Exercise inputs:
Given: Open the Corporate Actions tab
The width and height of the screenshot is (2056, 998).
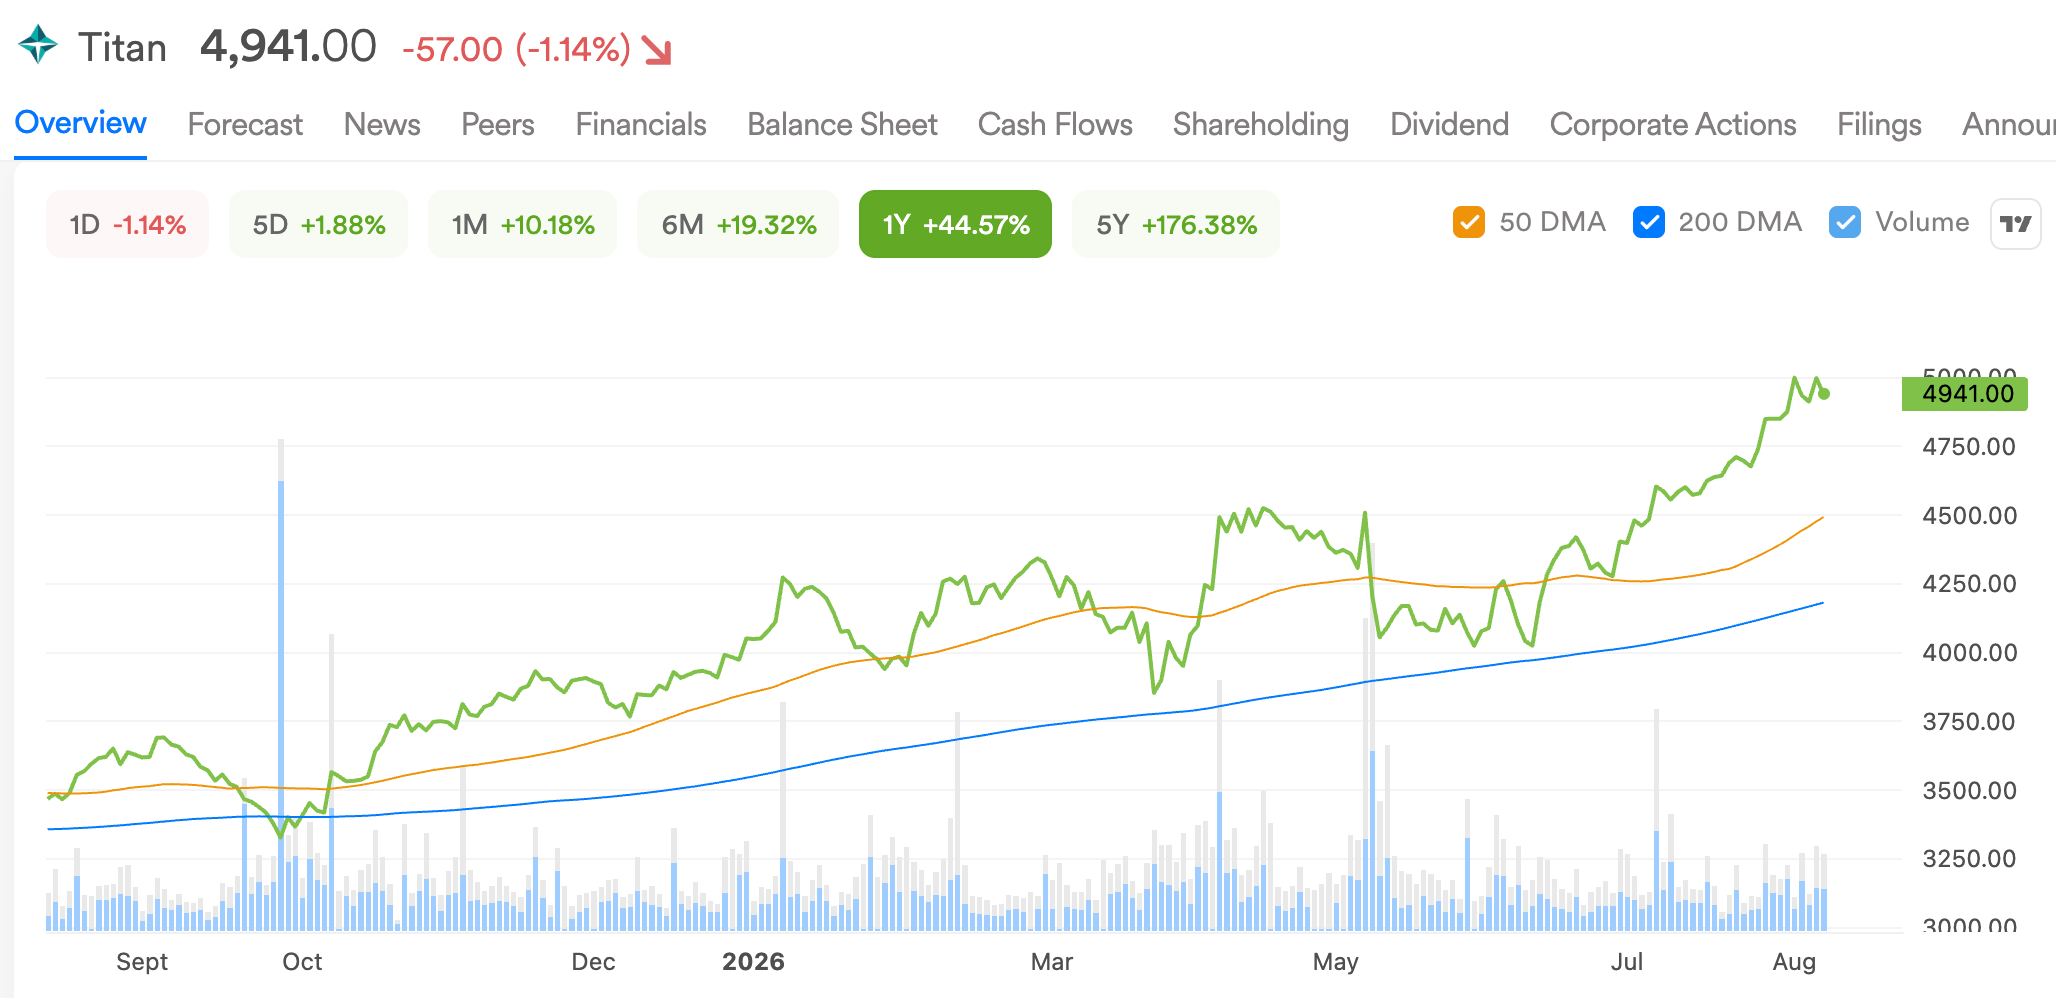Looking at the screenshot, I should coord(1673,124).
* * *
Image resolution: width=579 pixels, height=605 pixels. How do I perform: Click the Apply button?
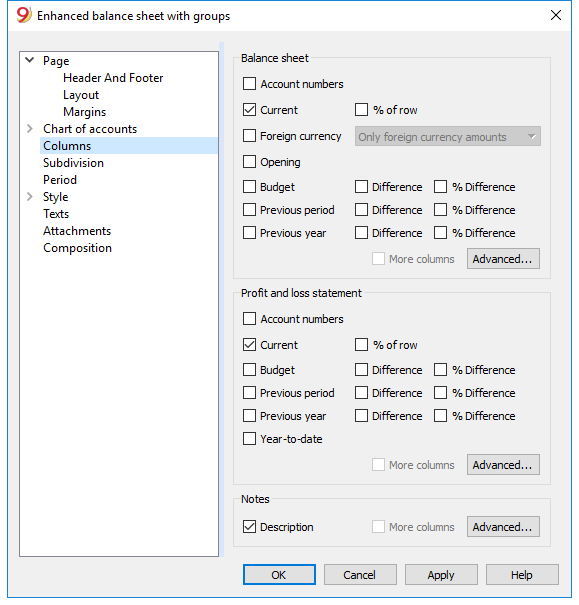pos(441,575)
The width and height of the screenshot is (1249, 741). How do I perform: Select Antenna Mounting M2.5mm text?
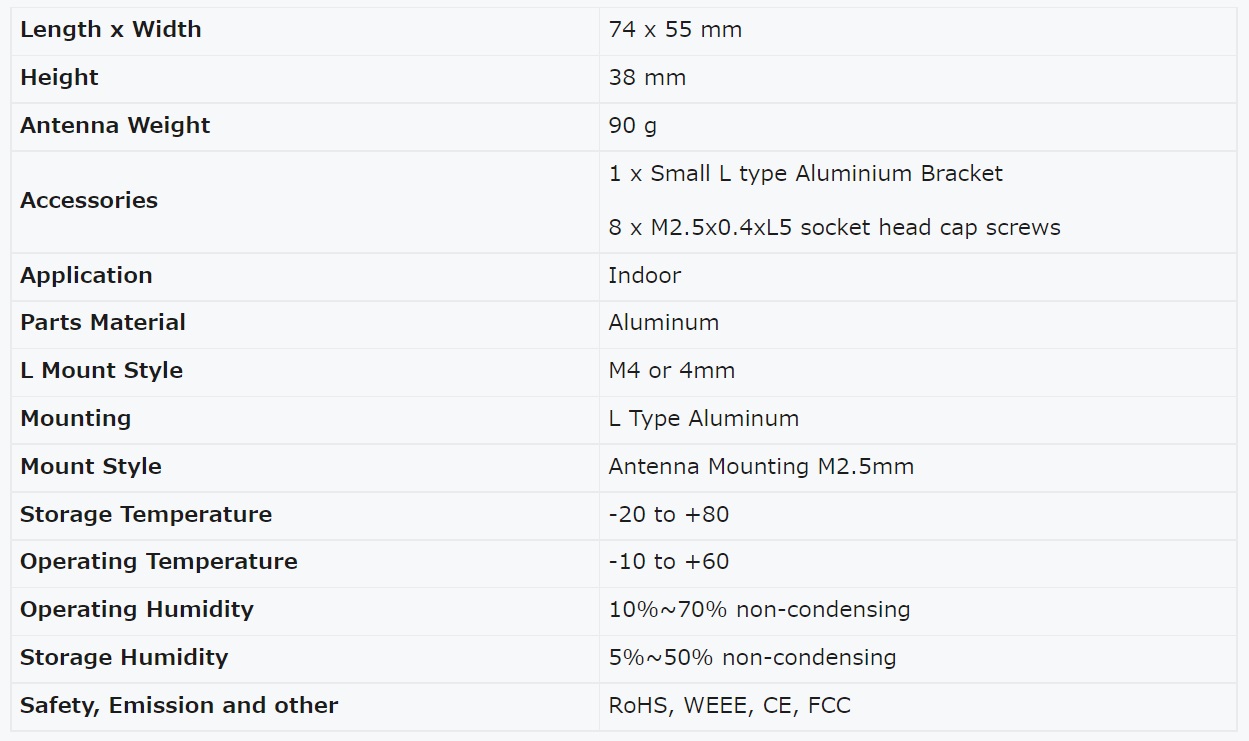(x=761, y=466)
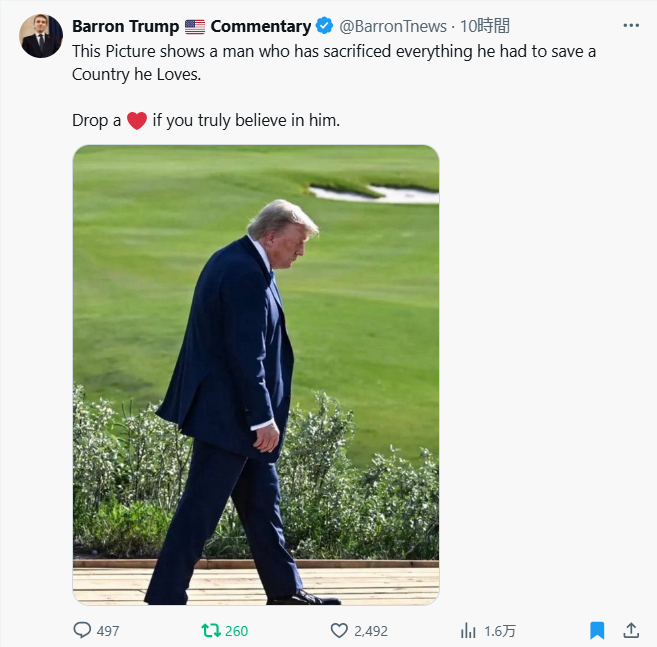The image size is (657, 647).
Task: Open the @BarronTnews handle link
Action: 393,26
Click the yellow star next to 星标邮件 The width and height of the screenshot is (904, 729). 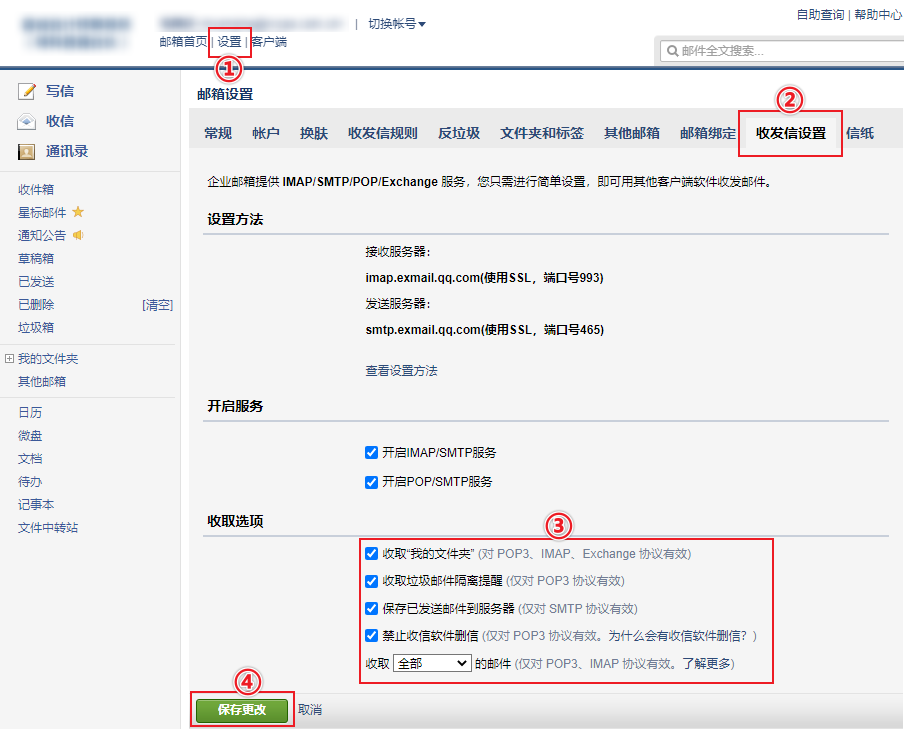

Problem to work on:
Print nothing but the lines above starting with the line that contains "Image resolution: width=579" and going on through the line that contains "Click the yellow". Leave out the pictures.

Result of the exercise:
Image resolution: width=579 pixels, height=605 pixels. How do I perform: Click the Apply button?
pos(441,575)
The width and height of the screenshot is (1249, 741). How do I perform: Select Antenna Mounting M2.5mm text?
(x=761, y=466)
The image size is (657, 647).
Task: Open the @BarronTnews handle link
Action: 393,26
Click the yellow star next to 星标邮件 The width and height of the screenshot is (904, 729). 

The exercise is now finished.